Undated (AP) _ A growing number of elite private colleges are quietly retreating from pure ″need-blind″ policies that guaranteed every entering freshman all the aid needed to attend, regardless of the student’s financial means.

A few, like Smith College and Brown University, have done so openly - and have paid for their candor with campus protests and bad publicity.

This fall, Wesleyan University President William M. Chace proposed cost- cutting steps that would retain need-blind policies for students admitted through April. But the guarantee might not extend to students who are on waiting lists and are selected after April. That would depend on whether the scholarship budget was exhausted.

″Every institution worth its salt is now or soon will be going through a profound self-examination,″ said Chace.

But interviews with financial aid officials around the country suggest that many other private institutions have been doing much the same thing, or are weighing similar actions - with far less fanfare.

″I think there are a number of institutions that have gone the same way as Smith, and have decided that they will put it into effect in a quiet way. Why would you put up a lightning rod when you know it will attract lightning?″ said Kay Hanson, executive director of the Consortium on Financing Higher Education, a Cambridge, Mass.-based research group of 32 nationally selective private colleges and universities.

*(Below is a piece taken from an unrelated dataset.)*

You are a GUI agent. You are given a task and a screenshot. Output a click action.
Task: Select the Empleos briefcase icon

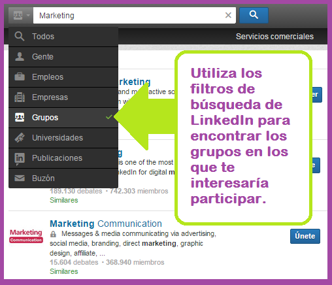click(20, 76)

″To put it bluntly, this is an area where some schools have been somewhat less than candid,″ said S. Frederick Starr, president of Oberlin College, which considers itself need-blind but does not extend its full-aid guarantee to students admitted from its waiting list or to all foreign students.

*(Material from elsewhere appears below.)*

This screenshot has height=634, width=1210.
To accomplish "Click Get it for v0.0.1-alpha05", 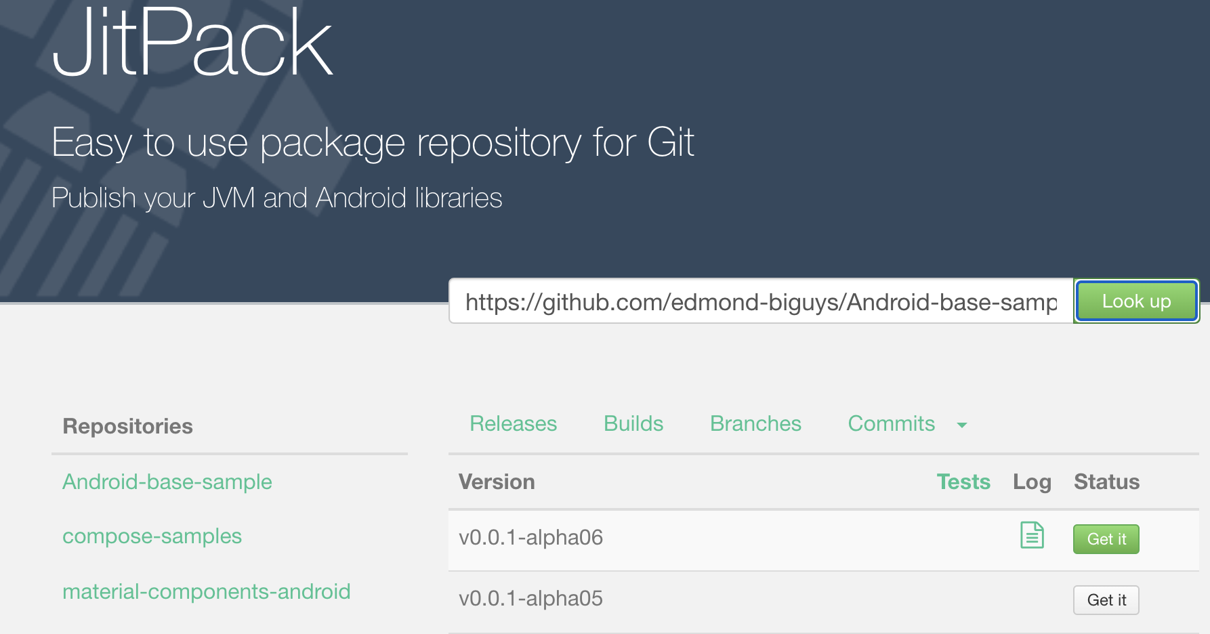I will pos(1106,600).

Columbia University’s aid policies are ″under study,″ said spokesman Fred Knubel in an interview. Nearly half - 1,492 students out of 3,300 - receive financial aid averaging $10,000, he said.

Amherst President Peter R. Pouncey said in late October he hoped to preserve the school’s need-blind status with proposed cost-cutting measures that include limiting the growth of the aid budget and increasing the average amount of loans and student work in student aid packages. Financial aid commitments exceeded the school’s scholarship budget by $520,000 this year and $384,000 last year.

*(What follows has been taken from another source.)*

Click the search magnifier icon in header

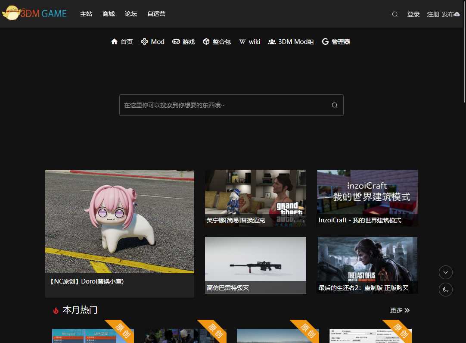tap(395, 14)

At Smith, said spokeswoman Mary Reutener, about 60 prospective freshmen were initially denied admission to this fall’s class when the school reached its spending limit on aid, but were told they might be reevaluated if money was found. Thirty eventually got aid offers.

The problem for parents and students is that schools often continue to refer to themselves as ″need-blind,″ while doing essentially what Smith has: place controls on their financial aid budgets, and deny admission, or aid, or both, to borderline students when grant money runs out.

For example, Lafayette College, a highly selective school in Easton, Pa., offered full aid packages - a mix of grants, loans and self-help work - to only 91 percent of entering freshman this fall. But Barry McCarty, the school’s financial aid director, said Lafayette remains ″need-blind at the front end of the pipeline.″

The dilemma facing many schools like Lafayette, where 41 percent of students receive aid awards averaging $13,478, is whether it’s preferable to deny admission altogether to those it can’t aid fully, or extend an admissions offer to such students and give them the chance to come up with the money somehow.

Lafayette decided to offer admission to 25 such students.

″The student has the satisfaction of having been admitted, and can supplement our aid with other funds from foundations or relatives, and still attend Lafayette,″ McCarty said.

Brown, on the other hand, decided four years ago that it would be wrong to offer a student admission without the aid necessary to take advantage of it.

″I decided four years ago that we had to be honest about it. It was at that time we started to say that we were not absolutely or fully need-blind,″ said Eric Widmer, dean of admissions and financial aid.

The upshot is that ″need-blind″ has assumed so many meanings that it’s hard to tell which schools are genuinely living up to it.

For instance, some 849 colleges and universities - nearly one-quarter of the nation’s institutions - offer at least some aid to all students needing it, according to data compiled by Peterson’s Guides, Inc.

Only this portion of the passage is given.